In October 2016 nearly 70 people were arrested in Metro Atlanta for international sex trafficking and prostitution. 82 minors were rescued and more than 239 alleged traffickers were arrested. This operation took place at hotels, truck stops, street corners, and many other locations. The Metro Atlanta Child Exploitation Task Force assisted the FBI in Operation Cross Country X – rescuing one juvenile from trafficking, executing two search warrants, and confiscating seven firearms. More arrests took place in the surrounding area with five people arrested in Alpharetta, one person in Dekalb, four in Dunwoody, two in Gwinnett county, two people in Marietta, five people in the Athens and area and one person in Augusta.
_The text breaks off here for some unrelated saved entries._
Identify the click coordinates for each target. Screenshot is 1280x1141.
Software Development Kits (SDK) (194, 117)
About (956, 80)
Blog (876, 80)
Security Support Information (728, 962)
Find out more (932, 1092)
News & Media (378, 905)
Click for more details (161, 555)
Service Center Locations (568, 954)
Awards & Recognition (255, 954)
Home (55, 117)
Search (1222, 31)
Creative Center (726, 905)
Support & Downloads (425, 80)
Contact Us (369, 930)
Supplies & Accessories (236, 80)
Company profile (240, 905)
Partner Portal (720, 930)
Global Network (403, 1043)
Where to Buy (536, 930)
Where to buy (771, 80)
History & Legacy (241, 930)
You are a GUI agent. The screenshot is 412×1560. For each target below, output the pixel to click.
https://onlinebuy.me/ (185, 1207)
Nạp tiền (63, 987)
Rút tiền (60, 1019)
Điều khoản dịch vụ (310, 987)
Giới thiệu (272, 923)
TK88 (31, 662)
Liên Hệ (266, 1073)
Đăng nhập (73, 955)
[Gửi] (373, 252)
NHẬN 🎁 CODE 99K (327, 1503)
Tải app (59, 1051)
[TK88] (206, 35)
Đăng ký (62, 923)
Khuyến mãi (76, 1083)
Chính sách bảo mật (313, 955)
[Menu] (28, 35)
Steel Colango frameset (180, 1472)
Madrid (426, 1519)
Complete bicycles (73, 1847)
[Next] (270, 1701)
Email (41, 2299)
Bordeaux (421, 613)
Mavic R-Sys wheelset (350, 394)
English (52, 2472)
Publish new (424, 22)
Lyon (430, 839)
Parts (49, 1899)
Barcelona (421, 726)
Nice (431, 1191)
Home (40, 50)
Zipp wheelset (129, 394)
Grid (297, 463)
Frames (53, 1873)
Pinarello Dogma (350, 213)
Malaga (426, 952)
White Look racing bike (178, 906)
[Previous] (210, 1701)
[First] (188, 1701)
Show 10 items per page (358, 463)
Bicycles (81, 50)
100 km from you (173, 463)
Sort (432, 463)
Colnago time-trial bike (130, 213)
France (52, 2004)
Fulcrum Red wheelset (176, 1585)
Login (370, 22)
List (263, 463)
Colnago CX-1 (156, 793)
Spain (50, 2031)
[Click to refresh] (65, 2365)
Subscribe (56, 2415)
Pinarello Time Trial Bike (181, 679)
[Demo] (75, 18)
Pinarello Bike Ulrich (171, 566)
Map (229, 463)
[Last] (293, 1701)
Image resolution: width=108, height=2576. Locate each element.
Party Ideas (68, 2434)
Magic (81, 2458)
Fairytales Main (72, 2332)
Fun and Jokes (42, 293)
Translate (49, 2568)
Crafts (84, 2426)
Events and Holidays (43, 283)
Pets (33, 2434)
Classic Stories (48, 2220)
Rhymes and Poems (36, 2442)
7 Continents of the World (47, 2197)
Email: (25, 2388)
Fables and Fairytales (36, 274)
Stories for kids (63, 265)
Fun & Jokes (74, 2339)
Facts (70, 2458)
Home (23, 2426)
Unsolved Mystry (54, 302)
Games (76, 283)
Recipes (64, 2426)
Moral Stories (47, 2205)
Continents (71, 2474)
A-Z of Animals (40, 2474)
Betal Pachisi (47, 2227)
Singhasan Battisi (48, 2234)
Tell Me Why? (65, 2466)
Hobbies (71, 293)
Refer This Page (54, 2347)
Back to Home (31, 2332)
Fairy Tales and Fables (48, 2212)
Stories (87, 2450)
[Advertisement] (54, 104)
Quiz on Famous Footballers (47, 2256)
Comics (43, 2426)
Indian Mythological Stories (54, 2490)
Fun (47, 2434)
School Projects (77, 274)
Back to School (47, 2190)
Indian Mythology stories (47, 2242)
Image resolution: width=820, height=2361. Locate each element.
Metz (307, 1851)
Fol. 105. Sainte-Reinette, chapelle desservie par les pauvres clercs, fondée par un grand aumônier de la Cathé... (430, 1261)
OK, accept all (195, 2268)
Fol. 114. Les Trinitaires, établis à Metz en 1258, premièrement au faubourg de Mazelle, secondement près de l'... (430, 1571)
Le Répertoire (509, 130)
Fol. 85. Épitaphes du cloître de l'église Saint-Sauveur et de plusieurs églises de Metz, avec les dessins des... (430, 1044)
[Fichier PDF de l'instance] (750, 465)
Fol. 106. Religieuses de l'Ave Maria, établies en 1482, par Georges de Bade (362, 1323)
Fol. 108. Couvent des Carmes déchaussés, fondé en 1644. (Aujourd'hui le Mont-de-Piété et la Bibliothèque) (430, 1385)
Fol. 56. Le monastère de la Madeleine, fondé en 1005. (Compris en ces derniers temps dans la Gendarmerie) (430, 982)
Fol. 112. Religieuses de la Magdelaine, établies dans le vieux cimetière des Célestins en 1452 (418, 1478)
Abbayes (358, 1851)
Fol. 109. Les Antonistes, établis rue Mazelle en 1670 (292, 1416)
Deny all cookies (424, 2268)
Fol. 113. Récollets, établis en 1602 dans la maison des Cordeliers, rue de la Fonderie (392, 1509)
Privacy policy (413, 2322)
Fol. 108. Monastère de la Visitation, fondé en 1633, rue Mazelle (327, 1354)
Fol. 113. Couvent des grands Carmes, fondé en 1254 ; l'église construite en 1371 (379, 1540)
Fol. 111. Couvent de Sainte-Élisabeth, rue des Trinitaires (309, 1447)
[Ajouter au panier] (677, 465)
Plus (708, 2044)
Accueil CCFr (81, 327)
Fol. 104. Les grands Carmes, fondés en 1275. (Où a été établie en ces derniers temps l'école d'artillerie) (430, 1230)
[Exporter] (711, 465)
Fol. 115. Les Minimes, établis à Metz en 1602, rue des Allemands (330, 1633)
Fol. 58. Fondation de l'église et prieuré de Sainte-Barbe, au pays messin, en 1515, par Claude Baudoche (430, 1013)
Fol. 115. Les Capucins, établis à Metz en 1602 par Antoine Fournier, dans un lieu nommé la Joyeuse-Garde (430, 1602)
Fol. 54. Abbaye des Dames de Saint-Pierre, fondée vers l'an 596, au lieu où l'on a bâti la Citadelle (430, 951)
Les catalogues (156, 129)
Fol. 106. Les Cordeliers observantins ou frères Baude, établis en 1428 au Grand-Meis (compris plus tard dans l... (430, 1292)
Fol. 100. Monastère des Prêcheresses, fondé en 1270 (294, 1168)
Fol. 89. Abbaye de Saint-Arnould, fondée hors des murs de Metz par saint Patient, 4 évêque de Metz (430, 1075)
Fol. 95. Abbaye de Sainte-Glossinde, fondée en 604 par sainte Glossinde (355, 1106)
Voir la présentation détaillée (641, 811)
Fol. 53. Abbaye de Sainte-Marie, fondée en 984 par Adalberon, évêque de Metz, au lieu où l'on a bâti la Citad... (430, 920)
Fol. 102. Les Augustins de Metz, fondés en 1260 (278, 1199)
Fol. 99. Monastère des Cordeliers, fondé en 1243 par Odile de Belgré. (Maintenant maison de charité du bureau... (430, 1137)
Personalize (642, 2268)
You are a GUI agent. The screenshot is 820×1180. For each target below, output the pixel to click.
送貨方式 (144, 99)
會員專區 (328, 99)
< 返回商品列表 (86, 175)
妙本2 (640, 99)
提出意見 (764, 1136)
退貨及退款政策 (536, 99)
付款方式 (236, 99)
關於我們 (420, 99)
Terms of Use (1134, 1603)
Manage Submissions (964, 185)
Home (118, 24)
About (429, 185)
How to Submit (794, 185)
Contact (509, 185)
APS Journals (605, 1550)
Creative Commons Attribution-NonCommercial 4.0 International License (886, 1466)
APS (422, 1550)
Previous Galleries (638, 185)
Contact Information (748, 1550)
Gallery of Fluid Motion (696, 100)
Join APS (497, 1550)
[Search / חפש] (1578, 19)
Hartsfield-Jackson (ATL) is the world’s most traveled and most efficient airport, serving more than 101 million passengers annually with nonstop service to more than 150 U.S. destinations and nearly 70 international destinations in more than 45 countries. In the wake of the growing awareness of Atlanta’s role as a hub for trafficking, Hartsfield-Jackson launched its “eyes and ears” campaign in January soliciting the more than 100 million passengers traveling through the airport annually to report their suspicions about the prevalence of the trade if they saw any untoward behavior.
The Airport’s efforts were recognized by the World Chamber of Commerce in May.